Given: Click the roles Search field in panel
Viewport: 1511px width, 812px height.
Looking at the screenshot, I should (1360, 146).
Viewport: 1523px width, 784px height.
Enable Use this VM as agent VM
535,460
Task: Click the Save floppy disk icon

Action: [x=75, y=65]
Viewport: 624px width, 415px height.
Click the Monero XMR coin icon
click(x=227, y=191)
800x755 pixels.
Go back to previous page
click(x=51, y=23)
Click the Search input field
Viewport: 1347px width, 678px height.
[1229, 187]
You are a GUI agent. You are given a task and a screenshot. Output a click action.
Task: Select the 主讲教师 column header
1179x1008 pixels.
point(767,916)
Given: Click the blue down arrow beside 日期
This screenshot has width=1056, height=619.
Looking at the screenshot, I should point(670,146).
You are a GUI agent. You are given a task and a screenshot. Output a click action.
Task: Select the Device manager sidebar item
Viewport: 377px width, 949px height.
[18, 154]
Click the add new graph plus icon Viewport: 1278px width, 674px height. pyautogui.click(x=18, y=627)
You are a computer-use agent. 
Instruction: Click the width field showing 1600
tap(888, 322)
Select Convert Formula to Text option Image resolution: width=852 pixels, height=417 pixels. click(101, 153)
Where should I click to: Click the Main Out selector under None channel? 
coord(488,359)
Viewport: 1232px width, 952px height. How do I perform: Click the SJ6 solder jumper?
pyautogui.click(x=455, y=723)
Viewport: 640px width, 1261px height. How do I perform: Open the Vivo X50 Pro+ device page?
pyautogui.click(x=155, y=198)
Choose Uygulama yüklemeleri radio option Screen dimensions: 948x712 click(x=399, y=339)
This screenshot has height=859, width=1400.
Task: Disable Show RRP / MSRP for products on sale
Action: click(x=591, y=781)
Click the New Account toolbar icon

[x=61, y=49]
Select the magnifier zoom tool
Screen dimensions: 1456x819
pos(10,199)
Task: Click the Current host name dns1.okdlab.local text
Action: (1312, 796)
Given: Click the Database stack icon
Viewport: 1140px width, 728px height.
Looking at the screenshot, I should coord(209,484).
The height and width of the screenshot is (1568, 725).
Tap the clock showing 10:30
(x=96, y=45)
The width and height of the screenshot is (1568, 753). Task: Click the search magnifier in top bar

TASK OBJECTIVE: State how many lines of the items contain the string "page". Case counts. Reply with the number alone.

THE RESULT: 2